> _Given request_
Please copy the neural network patent text below word for word, beginning at the words "Corresponding reference numerals" and stopping after the words "of the disclosure.".

> _Given text_
-----

FIG. 1 is a schematic view of an example system for generating and deploying an adapted neural network model to a vehicle.

FIG. 2 is a functional block diagram illustrating the data flow through a neural network layer augmented with a selectively gated adaptation module.

FIG. 3 is a flowchart of an example arrangement of operations for a method of selectively adapting a pre-trained neural network model.

Corresponding reference numerals indicate corresponding parts throughout the drawings.

DETAILED DESCRIPTION

Example configurations will now be described more fully with reference to the accompanying drawings. Example configurations are provided so that this disclosure will be thorough, and will fully convey the scope of the disclosure to those of ordinary skill in the art. Specific details are set forth such as examples of specific components, devices, and methods, to provide a thorough understanding of configurations of the present disclosure. It will be apparent to those of ordinary skill in the art that specific details need not be employed, that example configurations may be embodied in many different forms, and that the specific details and the example configurations should not be construed to limit the scope of the disclosure.

The terminology used herein is for the purpose of describing particular exemplary configurations only and is not intended to be limiting. As used herein, the singular articles “a,” “an,” and “the” may be intended to include the plural forms as well, unless the context clearly indicates otherwise. The terms “comprises,” “comprising,” “including,” and “having,” are inclusive and therefore specify the presence of features, steps, operations, elements, and/or components, but do not preclude the presence or addition of one or more other features, steps, operations, elements, components, and/or groups thereof. The method steps, processes, and operations described herein are not to be construed as necessarily requiring their performance in the particular order discussed or illustrated, unless specifically identified as an order of performance. Additional or alternative steps may be employed.

When an element or layer is referred to as being “on,” “engaged to,” “connected to,” “attached to,” or “coupled to” another element or layer, it may be directly on, engaged, connected, attached, or coupled to the other element or layer, or intervening elements or layers may be present. In contrast, when an element is referred to as being “directly on,” “directly engaged to,” “directly connected to,” “directly attached to,” or “directly coupled to” another element or layer, there may be no intervening elements or layers present. Other words used to describe the relationship between elements should be interpreted in a like fashion (e.g., “between” versus “directly between,” “adjacent” versus “directly adjacent,” etc.). As used herein, the term “and/or” includes any and all combinations of one or more of the associated listed items.

-----

> _Available data_
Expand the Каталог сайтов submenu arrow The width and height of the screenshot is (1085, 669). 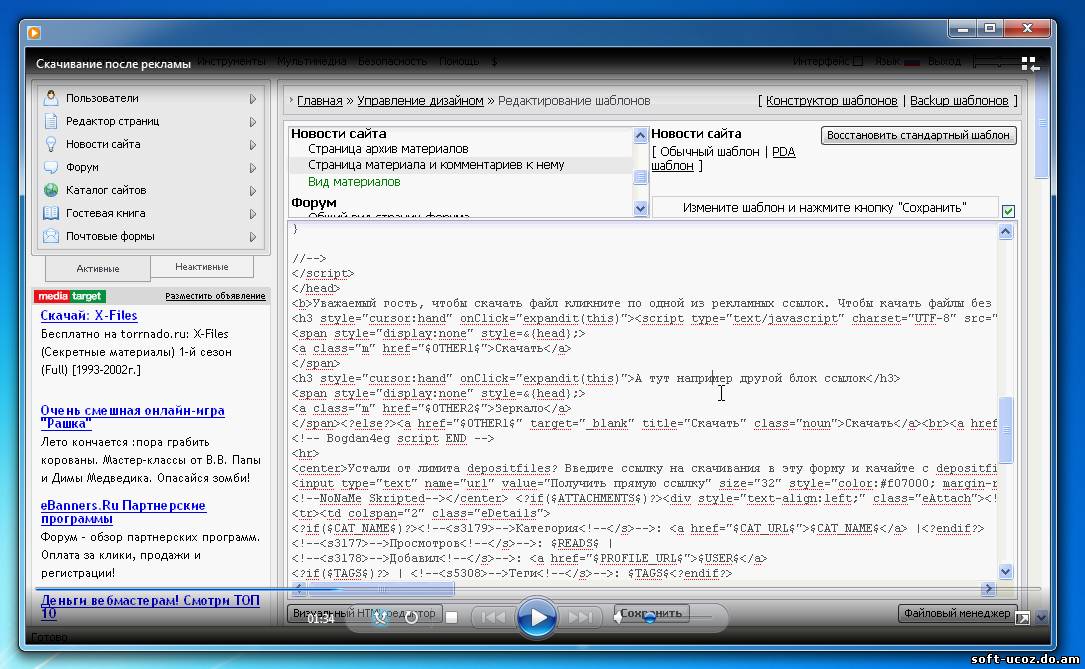tap(253, 191)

-----

> _Solution_
Corresponding reference numerals indicate corresponding parts throughout the drawings.

DETAILED DESCRIPTION

Example configurations will now be described more fully with reference to the accompanying drawings. Example configurations are provided so that this disclosure will be thorough, and will fully convey the scope of the disclosure to those of ordinary skill in the art. Specific details are set forth such as examples of specific components, devices, and methods, to provide a thorough understanding of configurations of the present disclosure. It will be apparent to those of ordinary skill in the art that specific details need not be employed, that example configurations may be embodied in many different forms, and that the specific details and the example configurations should not be construed to limit the scope of the disclosure.